Collected data entries
= Beginning of Section =

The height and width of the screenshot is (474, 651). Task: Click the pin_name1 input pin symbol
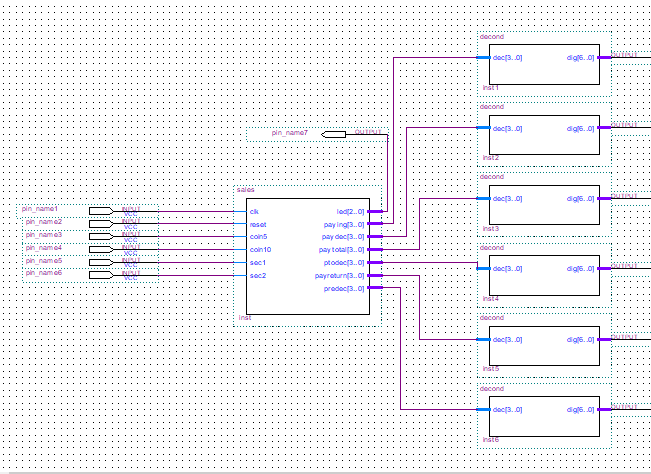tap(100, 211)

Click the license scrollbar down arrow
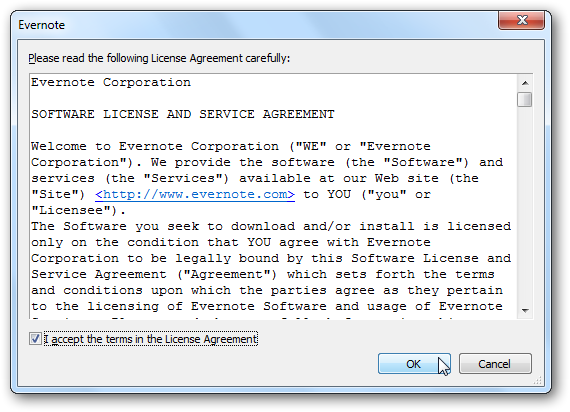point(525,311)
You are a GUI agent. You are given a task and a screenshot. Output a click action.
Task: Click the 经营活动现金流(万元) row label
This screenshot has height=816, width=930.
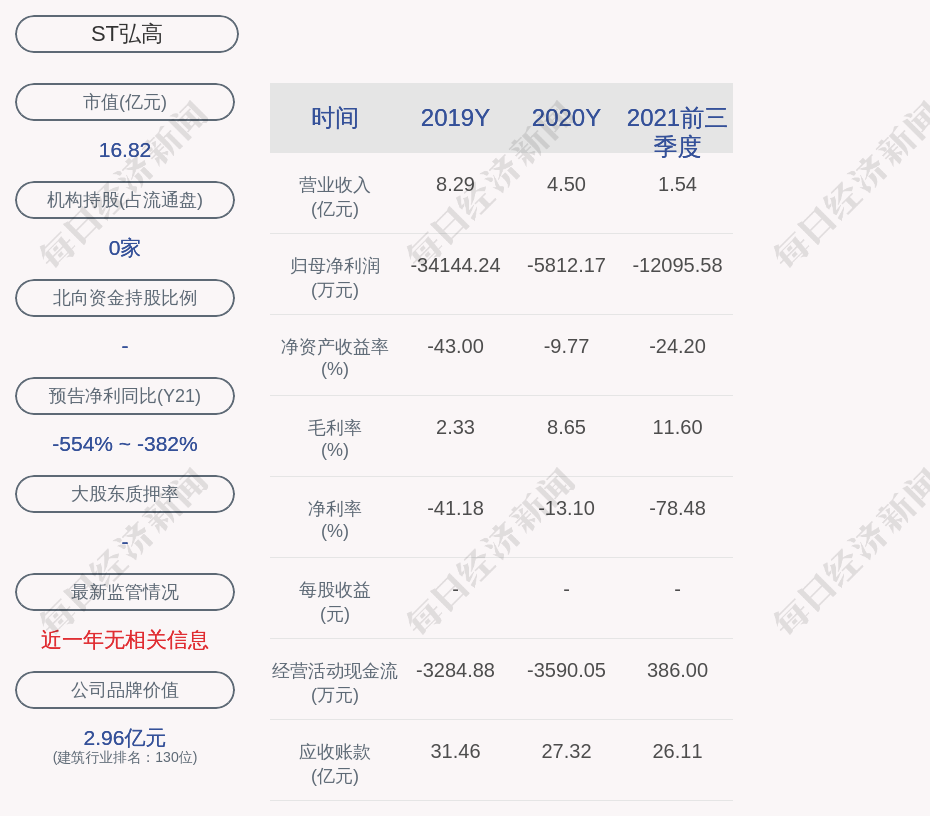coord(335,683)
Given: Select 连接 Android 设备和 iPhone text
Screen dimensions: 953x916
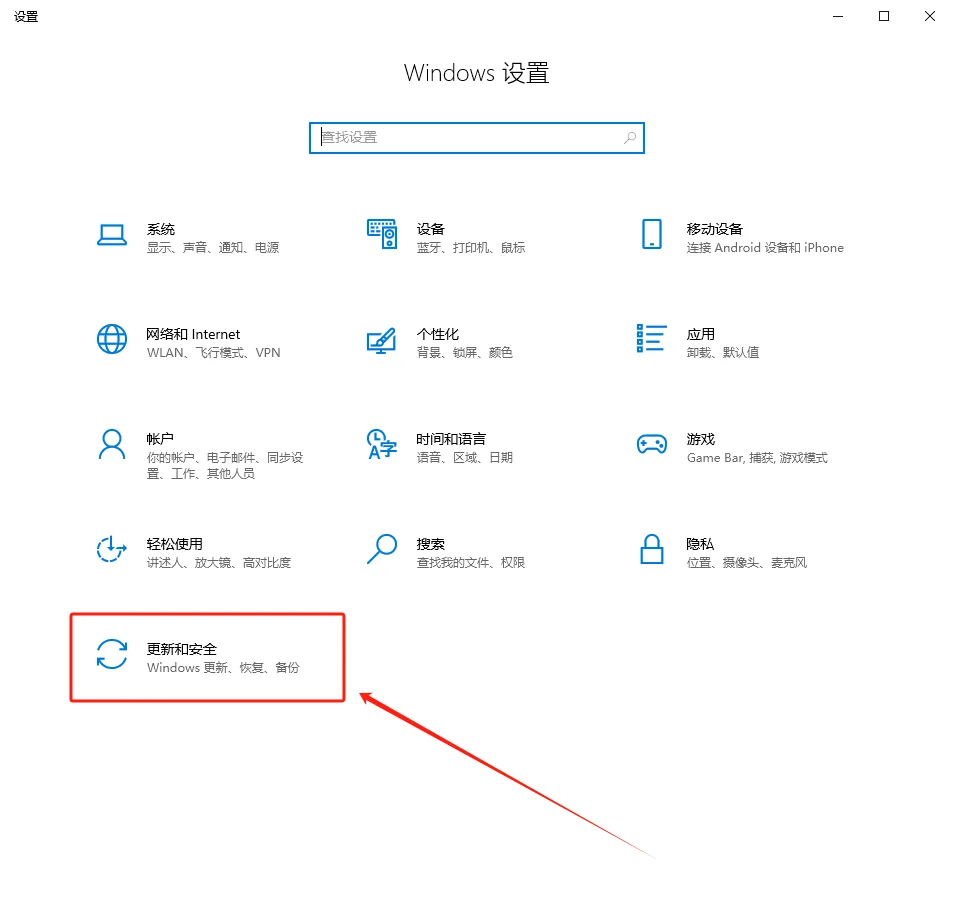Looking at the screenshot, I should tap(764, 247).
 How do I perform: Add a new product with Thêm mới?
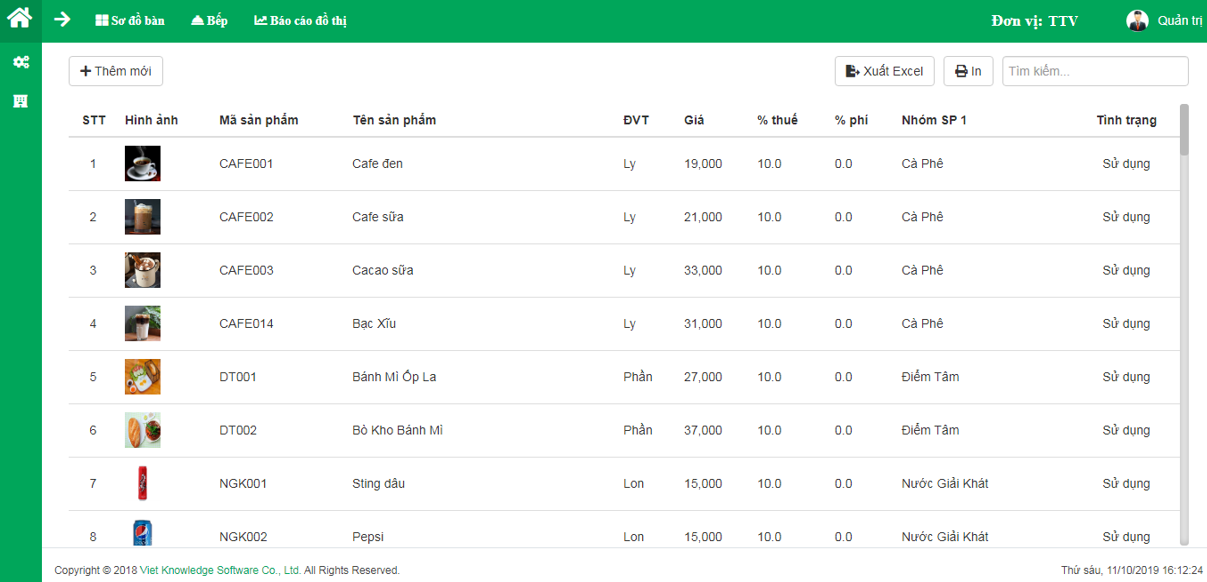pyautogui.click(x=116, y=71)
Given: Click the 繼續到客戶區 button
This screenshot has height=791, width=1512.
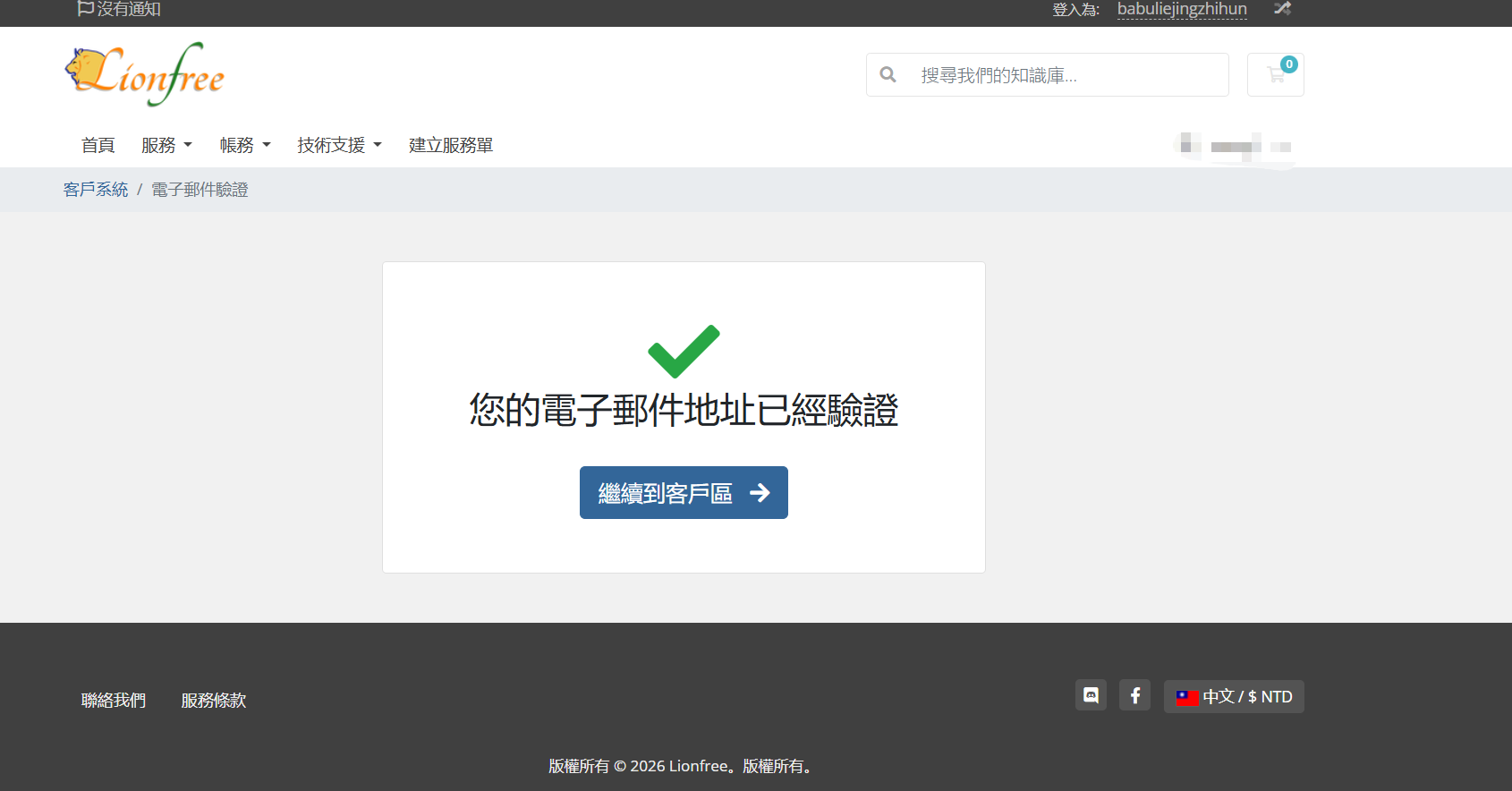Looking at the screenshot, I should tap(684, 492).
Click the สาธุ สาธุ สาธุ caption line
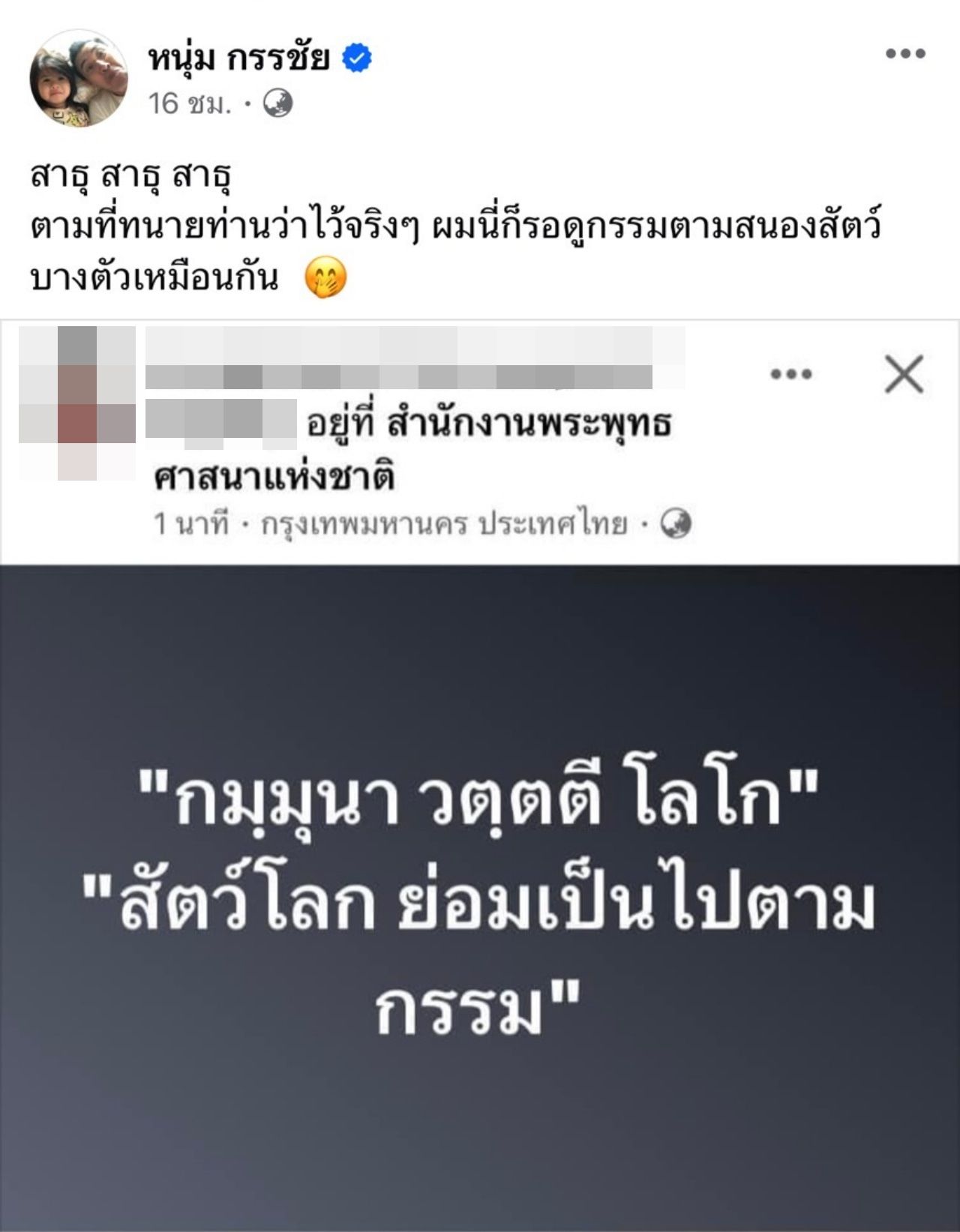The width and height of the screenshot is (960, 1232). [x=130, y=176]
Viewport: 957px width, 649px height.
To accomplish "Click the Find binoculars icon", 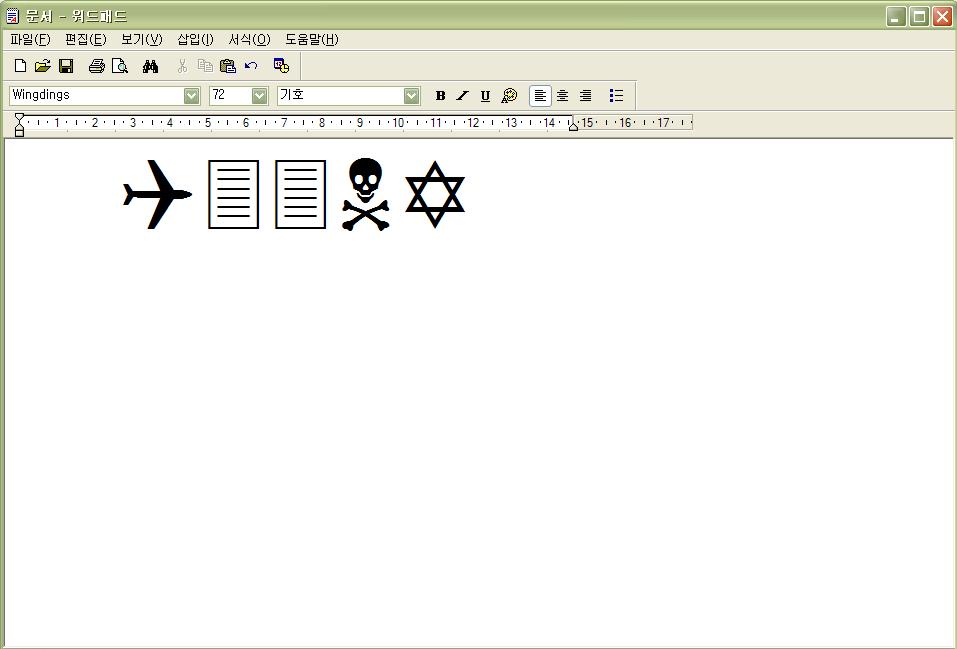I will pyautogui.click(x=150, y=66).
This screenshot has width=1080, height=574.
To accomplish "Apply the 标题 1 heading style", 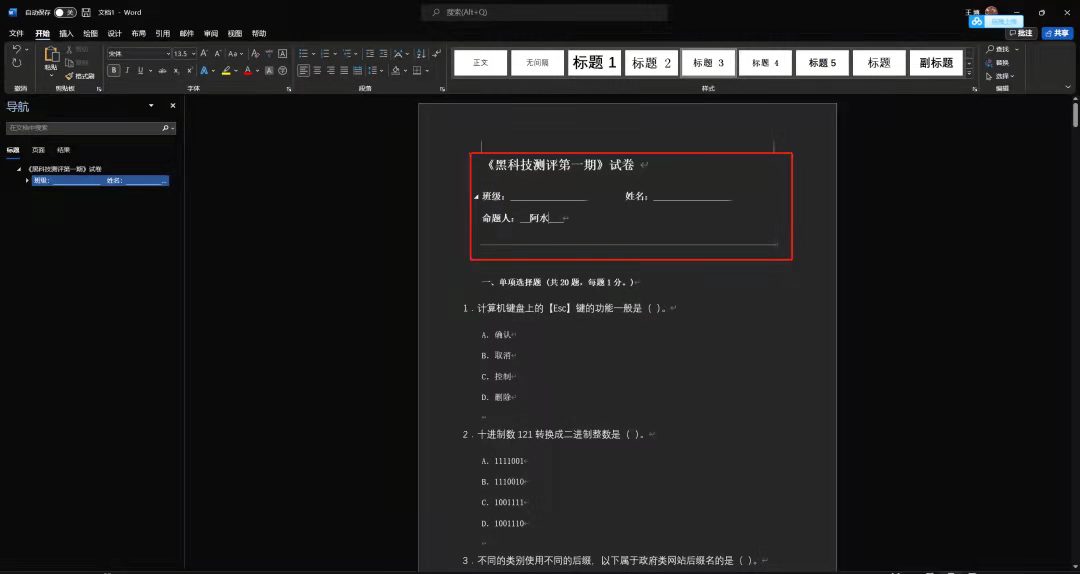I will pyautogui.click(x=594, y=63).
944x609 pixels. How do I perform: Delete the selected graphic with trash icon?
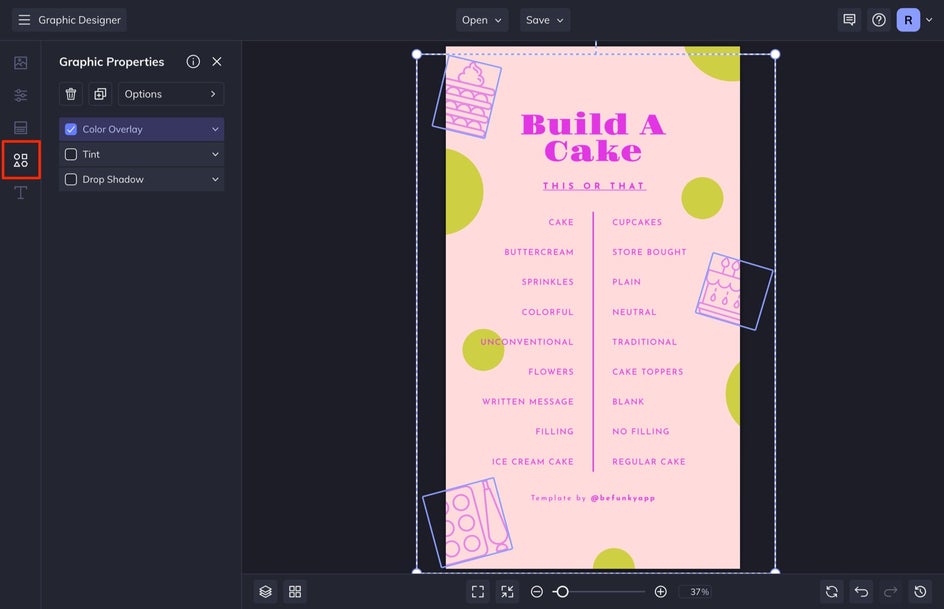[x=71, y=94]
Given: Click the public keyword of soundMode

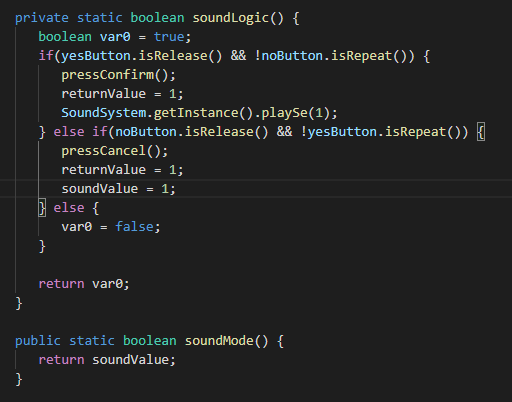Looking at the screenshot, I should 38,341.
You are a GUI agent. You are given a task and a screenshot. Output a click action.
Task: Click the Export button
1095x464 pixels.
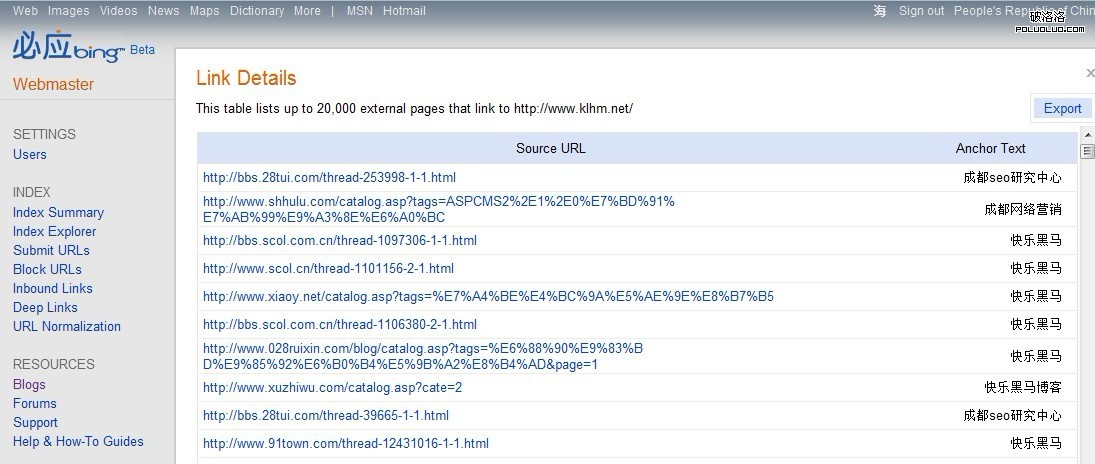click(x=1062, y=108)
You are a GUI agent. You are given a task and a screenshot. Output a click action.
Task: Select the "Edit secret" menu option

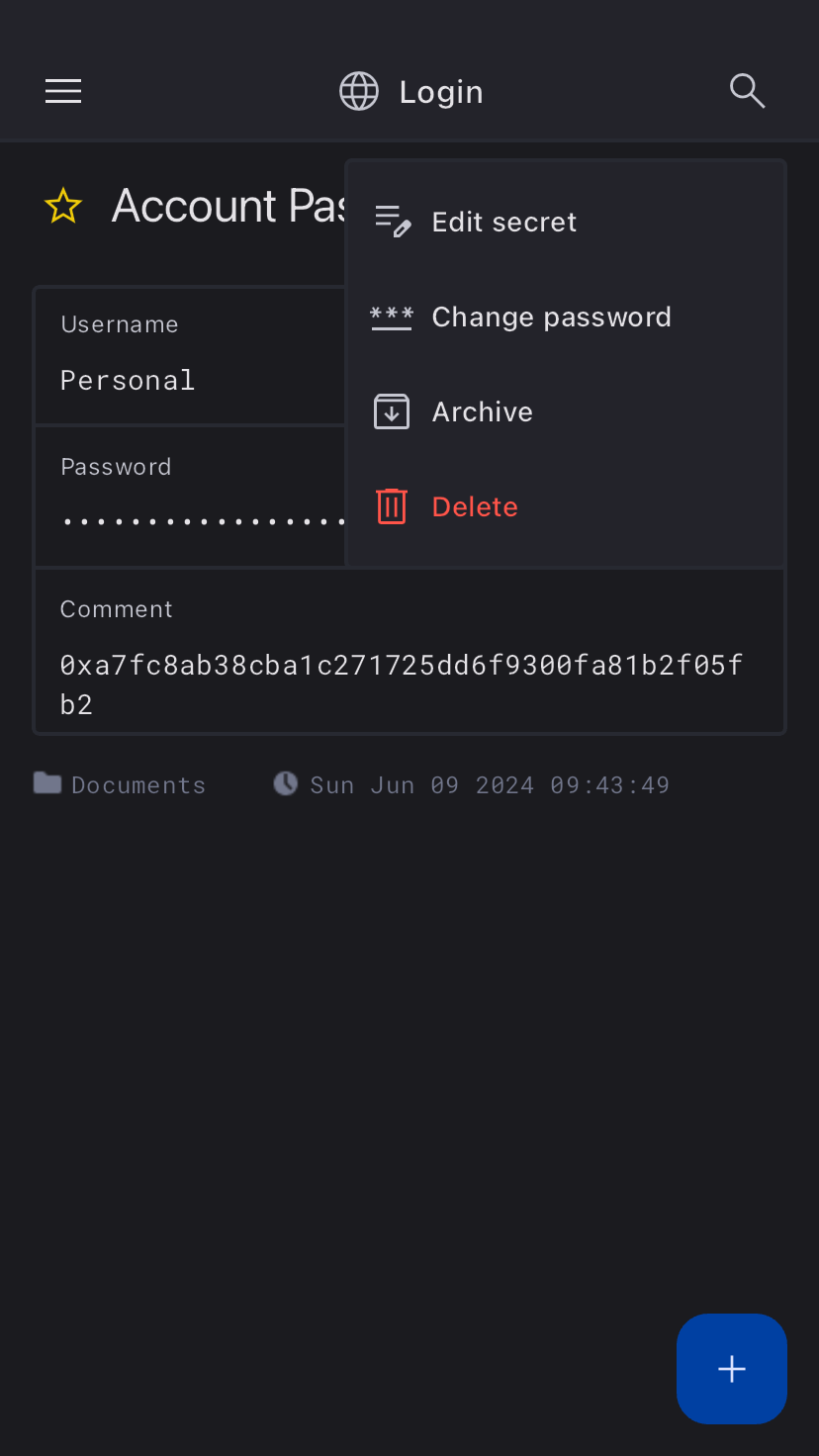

= End of Section =

_Work to be completed:_
What you return should be only the exact lines from the top of the entries through the line with "Viewport: 957px width, 649px height.", minus the pictures.

_Written solution:_
The height and width of the screenshot is (474, 651). Task: Click the pin_name1 input pin symbol
tap(100, 211)

Click the license scrollbar down arrow
point(525,311)
You are a GUI agent. You are given a task and a screenshot. Output a click action.
Task: Click the 经营活动现金流(万元) row label
This screenshot has height=816, width=930.
coord(335,683)
Given: Select 连接 Android 设备和 iPhone text
Screen dimensions: 953x916
Looking at the screenshot, I should tap(764, 247).
 How do I perform: Add a new product with Thêm mới?
pyautogui.click(x=116, y=71)
Given: Click the 繼續到客戶區 button
This screenshot has height=791, width=1512.
Looking at the screenshot, I should tap(684, 492).
Click the สาธุ สาธุ สาธุ caption line
The width and height of the screenshot is (960, 1232). [x=130, y=176]
Viewport: 957px width, 649px height.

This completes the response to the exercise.